9. Any person who violates this Policy, who fails to appropriately report matters covered by this Policy, who makes a false report with respect to matters covered by this Policy or who threatens retaliation or reprisal against an individual for reporting a matter under this Policy will be subject to discipline or other action as may be within the purview and jurisdiction of USAFPA, including but not limited to suspension or termination of membership in USAFPA or of any other position in which the person serves in USAFPA.
Harassment and abuse are defined in various sources such as state law, case law, sports organization and professional association codes of conduct and training manuals, corporate and business workplace documents and human rights commission materials. USAFPA has not adopted any specific definition of harassment or abuse, choosing instead to defer to such general sources and definitions for reference and application, depending on the circumstances. As further elaboration of examples given above, the following generally describe conduct that may be considered harassment or abuse:
· Any improper or inappropriate comment, action or gesture directed toward a person or group that is related to race, ethnicity, national origin, religion, age, gender, sexual orientation, disability or other personal characteristic.
· Creating an environment through behavior or course of conduct that is insulting, intimidating, humiliating, demeaning or offensive.
· Harassment usually occurs when one person engages in abusive behavior or asserts unwarranted power or authority over another, whether intended or not, and may include, for example, name-calling, threats, belittling, unwelcome advances and requests for sexual favors (as well as undue pressure to perform or succeed).

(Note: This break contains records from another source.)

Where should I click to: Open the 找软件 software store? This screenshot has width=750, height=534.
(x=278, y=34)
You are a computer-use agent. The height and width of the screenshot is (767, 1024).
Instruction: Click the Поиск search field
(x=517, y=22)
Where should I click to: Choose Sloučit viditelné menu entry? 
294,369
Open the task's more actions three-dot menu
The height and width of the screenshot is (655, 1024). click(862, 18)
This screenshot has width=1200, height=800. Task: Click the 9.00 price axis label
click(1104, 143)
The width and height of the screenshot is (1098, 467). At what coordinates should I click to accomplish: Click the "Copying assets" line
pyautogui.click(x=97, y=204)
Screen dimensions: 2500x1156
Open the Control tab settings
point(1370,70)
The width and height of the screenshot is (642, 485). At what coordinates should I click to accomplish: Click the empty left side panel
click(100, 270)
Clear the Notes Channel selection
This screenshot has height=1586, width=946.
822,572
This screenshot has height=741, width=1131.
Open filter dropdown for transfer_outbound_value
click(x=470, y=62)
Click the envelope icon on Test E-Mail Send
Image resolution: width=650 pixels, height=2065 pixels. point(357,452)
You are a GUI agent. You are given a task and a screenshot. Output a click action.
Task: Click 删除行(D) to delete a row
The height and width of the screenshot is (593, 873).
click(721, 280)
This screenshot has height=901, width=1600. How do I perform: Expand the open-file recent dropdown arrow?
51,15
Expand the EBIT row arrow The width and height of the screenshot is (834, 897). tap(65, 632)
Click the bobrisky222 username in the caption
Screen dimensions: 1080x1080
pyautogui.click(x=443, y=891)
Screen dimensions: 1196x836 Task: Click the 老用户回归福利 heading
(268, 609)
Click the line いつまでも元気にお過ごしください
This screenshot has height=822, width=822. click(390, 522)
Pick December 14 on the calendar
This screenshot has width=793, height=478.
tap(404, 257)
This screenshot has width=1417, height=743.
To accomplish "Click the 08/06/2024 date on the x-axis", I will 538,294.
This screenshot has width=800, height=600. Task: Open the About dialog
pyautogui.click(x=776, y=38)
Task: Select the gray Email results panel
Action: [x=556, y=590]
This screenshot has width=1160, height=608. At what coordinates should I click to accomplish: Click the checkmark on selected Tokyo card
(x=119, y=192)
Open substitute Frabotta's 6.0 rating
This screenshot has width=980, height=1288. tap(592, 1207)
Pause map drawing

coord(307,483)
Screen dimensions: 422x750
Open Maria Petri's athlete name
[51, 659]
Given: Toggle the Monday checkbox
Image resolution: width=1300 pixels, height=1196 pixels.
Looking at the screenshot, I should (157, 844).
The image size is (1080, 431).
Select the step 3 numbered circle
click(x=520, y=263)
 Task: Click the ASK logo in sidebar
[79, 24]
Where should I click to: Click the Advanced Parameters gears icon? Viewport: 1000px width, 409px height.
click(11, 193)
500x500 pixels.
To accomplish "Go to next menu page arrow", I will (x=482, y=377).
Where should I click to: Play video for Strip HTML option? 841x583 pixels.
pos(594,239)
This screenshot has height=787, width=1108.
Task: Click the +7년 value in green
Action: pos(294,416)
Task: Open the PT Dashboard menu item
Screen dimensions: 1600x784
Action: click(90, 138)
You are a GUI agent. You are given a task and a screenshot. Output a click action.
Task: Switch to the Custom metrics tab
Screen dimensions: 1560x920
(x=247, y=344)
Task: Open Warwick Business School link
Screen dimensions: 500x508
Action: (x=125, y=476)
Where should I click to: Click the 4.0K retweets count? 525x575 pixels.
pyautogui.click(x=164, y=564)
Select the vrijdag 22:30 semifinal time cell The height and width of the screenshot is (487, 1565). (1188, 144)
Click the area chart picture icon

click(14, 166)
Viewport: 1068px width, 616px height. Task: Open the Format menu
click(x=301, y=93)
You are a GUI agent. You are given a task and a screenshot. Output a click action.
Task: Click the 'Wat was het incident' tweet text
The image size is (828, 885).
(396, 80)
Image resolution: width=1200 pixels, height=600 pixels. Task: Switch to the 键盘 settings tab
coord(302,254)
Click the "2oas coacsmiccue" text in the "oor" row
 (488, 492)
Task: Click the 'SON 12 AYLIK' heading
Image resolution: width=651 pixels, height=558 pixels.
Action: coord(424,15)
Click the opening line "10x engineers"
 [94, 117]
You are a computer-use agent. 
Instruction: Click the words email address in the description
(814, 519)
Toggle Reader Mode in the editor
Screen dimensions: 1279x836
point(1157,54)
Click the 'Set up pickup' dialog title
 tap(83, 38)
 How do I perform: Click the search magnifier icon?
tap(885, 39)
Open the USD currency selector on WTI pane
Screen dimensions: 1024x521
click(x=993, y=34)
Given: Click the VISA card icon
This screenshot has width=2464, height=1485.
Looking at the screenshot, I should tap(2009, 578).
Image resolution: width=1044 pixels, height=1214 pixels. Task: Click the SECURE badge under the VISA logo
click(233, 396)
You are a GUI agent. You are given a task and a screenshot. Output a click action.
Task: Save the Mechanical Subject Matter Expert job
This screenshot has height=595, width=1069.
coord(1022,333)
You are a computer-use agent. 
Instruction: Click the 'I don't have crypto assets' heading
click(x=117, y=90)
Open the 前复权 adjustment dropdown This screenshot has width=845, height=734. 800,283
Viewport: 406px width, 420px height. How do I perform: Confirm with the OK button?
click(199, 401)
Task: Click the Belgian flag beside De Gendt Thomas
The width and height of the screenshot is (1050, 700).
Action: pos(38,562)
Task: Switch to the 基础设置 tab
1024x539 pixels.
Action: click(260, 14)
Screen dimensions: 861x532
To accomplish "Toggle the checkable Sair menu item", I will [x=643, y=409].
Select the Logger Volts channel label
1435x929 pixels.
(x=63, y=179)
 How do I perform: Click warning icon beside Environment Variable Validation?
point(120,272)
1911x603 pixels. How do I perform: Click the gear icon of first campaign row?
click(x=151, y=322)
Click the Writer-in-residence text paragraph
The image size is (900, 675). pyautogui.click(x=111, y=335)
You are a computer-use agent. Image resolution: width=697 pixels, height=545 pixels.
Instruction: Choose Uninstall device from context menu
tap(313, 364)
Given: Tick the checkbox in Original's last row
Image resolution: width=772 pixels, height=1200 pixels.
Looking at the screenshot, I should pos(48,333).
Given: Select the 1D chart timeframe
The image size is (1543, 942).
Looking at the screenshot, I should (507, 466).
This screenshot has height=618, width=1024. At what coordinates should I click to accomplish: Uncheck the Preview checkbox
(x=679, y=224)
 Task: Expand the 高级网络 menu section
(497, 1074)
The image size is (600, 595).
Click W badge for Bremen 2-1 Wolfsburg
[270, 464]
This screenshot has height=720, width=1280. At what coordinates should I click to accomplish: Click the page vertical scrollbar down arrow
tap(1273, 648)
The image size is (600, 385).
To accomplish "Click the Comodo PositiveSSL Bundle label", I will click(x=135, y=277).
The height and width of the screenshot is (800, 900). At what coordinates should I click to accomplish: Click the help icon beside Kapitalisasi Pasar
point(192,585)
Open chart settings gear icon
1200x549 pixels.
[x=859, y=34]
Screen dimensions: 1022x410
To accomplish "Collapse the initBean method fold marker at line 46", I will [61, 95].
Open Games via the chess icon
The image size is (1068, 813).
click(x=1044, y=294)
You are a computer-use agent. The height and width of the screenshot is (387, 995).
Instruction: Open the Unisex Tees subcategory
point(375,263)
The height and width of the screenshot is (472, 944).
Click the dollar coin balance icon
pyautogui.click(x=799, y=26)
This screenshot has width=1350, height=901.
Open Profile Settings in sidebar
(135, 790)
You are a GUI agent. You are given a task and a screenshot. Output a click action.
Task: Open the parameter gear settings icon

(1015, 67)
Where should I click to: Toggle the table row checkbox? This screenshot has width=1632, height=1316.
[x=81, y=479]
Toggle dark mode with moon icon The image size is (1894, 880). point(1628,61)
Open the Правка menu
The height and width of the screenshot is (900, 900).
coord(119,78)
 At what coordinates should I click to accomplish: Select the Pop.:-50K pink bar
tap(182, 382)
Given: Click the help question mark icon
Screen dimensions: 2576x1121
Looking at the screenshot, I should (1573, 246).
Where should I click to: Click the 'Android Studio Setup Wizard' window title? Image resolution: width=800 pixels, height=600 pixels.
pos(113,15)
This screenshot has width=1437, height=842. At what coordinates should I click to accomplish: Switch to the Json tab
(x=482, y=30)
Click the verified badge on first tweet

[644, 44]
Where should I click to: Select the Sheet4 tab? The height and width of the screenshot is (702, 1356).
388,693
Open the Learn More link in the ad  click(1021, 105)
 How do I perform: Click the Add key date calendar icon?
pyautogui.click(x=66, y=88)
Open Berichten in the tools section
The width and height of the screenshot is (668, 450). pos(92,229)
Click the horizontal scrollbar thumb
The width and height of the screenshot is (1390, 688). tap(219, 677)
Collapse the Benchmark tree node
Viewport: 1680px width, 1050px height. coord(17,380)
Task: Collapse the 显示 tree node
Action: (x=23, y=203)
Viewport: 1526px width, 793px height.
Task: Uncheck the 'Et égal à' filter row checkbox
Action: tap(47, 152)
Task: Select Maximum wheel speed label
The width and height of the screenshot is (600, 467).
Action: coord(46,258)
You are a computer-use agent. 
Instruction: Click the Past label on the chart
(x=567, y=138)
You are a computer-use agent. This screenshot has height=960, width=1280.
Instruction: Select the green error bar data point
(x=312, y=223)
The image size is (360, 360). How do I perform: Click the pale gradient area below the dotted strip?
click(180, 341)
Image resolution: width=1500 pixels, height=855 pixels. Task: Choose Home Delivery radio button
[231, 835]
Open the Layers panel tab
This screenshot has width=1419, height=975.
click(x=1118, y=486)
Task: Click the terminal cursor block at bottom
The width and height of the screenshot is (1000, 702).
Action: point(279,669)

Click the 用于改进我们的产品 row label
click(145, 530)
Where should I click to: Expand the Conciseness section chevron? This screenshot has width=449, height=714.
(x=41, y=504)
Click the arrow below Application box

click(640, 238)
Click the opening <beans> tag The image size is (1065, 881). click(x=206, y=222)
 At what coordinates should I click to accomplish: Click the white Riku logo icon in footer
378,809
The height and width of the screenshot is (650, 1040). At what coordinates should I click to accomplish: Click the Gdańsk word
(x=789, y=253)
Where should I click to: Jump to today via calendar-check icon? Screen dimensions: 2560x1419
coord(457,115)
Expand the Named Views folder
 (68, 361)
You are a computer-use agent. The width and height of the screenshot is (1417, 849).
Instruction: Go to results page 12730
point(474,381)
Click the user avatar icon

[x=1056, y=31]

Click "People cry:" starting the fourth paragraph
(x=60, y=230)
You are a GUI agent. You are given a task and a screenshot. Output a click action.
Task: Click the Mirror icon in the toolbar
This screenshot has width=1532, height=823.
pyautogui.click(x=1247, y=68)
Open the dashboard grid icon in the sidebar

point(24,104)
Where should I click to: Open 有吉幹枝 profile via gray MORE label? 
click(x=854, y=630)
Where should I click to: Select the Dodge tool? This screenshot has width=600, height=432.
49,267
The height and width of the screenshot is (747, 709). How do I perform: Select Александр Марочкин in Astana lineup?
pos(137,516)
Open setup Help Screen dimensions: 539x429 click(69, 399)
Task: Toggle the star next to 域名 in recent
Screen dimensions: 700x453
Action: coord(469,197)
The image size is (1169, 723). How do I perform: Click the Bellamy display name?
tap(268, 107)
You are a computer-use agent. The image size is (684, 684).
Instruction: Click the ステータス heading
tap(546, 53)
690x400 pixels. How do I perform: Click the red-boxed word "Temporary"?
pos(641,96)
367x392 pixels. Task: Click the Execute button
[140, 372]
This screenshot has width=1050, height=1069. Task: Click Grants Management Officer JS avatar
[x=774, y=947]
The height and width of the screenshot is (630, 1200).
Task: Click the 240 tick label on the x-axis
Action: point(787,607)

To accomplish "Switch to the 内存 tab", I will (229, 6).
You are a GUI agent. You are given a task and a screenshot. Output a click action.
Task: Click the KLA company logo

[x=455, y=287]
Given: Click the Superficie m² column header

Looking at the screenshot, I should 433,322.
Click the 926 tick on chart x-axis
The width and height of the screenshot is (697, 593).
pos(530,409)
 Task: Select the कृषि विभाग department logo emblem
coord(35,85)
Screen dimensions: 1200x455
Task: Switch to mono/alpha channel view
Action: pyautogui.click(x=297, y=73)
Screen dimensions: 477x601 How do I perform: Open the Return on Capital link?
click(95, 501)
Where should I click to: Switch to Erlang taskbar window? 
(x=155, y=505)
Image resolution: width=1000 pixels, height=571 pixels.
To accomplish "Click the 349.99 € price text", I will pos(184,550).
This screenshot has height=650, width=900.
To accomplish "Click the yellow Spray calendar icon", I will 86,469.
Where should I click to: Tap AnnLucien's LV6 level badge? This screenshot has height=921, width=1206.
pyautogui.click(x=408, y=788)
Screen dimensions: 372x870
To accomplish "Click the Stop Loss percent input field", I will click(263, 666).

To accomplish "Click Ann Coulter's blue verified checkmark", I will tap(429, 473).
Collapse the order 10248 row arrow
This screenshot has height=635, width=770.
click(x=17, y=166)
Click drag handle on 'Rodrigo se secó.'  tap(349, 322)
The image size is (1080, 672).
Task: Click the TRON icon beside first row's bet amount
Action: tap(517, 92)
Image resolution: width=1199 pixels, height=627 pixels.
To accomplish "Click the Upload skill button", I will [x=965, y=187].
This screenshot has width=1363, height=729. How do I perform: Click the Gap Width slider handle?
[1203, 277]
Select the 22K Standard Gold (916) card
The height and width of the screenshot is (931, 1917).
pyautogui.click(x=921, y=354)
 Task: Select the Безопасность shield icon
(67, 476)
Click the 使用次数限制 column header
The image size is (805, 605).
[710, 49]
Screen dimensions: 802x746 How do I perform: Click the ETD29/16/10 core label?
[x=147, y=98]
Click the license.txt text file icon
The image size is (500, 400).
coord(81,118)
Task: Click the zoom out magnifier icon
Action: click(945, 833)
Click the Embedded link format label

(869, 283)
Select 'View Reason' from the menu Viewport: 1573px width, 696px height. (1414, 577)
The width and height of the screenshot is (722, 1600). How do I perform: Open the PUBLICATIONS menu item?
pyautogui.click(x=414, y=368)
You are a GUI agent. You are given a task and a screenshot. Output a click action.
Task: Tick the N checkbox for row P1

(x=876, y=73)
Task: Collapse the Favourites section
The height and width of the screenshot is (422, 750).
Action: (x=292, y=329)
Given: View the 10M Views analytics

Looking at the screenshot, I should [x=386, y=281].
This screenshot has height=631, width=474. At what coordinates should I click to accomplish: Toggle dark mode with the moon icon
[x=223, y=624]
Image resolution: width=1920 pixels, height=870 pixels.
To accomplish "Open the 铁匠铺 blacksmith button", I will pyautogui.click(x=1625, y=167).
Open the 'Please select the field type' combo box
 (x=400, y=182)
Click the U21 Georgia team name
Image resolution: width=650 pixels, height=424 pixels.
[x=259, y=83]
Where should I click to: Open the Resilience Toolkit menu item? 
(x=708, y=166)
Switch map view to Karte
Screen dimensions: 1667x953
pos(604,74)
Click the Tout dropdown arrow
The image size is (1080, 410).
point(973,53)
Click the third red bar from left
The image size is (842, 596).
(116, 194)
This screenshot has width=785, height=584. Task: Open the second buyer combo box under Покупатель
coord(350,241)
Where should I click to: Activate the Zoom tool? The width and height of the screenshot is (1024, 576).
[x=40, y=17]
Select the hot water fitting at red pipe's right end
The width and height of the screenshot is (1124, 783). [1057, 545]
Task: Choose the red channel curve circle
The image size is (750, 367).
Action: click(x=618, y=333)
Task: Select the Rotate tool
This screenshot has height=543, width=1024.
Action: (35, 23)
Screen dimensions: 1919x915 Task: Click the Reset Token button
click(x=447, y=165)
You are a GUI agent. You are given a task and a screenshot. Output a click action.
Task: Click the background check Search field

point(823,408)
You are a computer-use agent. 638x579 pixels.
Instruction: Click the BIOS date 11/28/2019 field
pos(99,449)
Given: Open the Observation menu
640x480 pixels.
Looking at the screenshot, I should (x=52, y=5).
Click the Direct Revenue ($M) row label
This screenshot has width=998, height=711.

· Harassment includes child abuse.
· Child abuse can include physical contact – or the threat of it – that intentionally causes bodily harm or injury to a child. This may include, for example, hitting, shaking, kicking, shoving, or forcing an athlete to wrestle when injured or mandating excessive exercise as a form of punishment. It may also include touching for the purpose of causing sexual arousal or gratification that involves a child, rape, incest, fondling, exhibitionism and sexual exploitation. It may also include chronic attacks on a child’s self-esteem, such as psychologically destructive behavior consisting of ridiculing, screaming, swearing, racist comments threatening, stalking, hazing and isolating.